🤖 AI Summary
Successive Halving (SH) relies heavily on early performance evaluations, leading to premature pruning of slow-starting models. Method: We propose LKGPSH, the first method to employ Latent Kronecker-structured Gaussian Processes (LKGP) for learning curve modeling—integrating Bayesian optimization with multi-task regression to predict final validation performance from incomplete training trajectories, thereby dynamically adapting SH’s resource allocation and elimination decisions. Contribution/Results: LKGPSH substantially mitigates overreliance on intermediate metrics, improving retention rates of slow-starting configurations.
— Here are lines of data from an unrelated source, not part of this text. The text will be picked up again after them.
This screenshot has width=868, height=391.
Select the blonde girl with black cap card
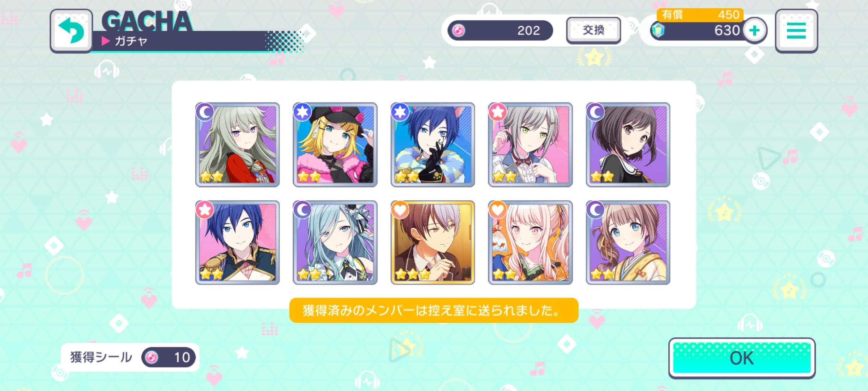[335, 145]
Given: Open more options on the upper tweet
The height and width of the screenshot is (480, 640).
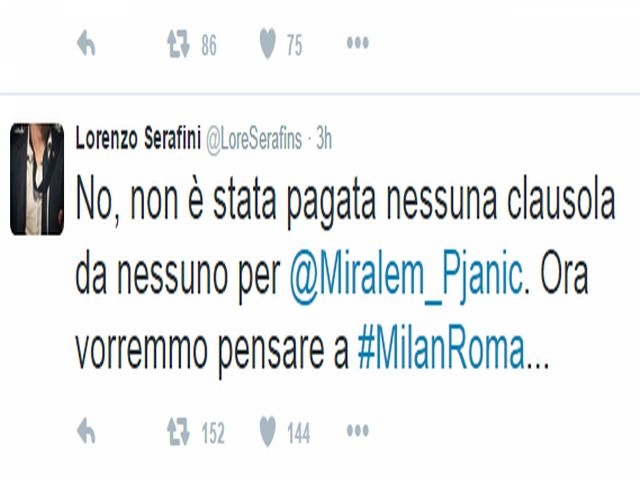Looking at the screenshot, I should (x=358, y=43).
Empirical evaluation across multiple benchmarks demonstrates competitive performance; while its current resource efficiency does not uniformly dominate the Pareto frontier of standard SH, it effectively reduces dependence on complete training runs by leveraging historical learning curves via knowledge transfer.
📝 Abstract
Successive Halving is a popular algorithm for hyperparameter optimization which allocates exponentially more resources to promising candidates. However, the algorithm typically relies on intermediate performance values to make resource allocation decisions, which can cause it to prematurely prune slow starters that would eventually become the best candidate. We investigate whether guiding Successive Halving with learning curve predictions based on Latent Kronecker Gaussian Processes can overcome this limitation. In a large-scale empirical study involving different neural network architectures and a click prediction dataset, we compare this predictive approach to the standard approach based on current performance values. Our experiments show that, although the predictive approach achieves competitive performance, it is not Pareto optimal compared to investing more resources into the standard approach, because it requires fully observed learning curves as training data. However, this downside could be mitigated by leveraging existing learning curve data.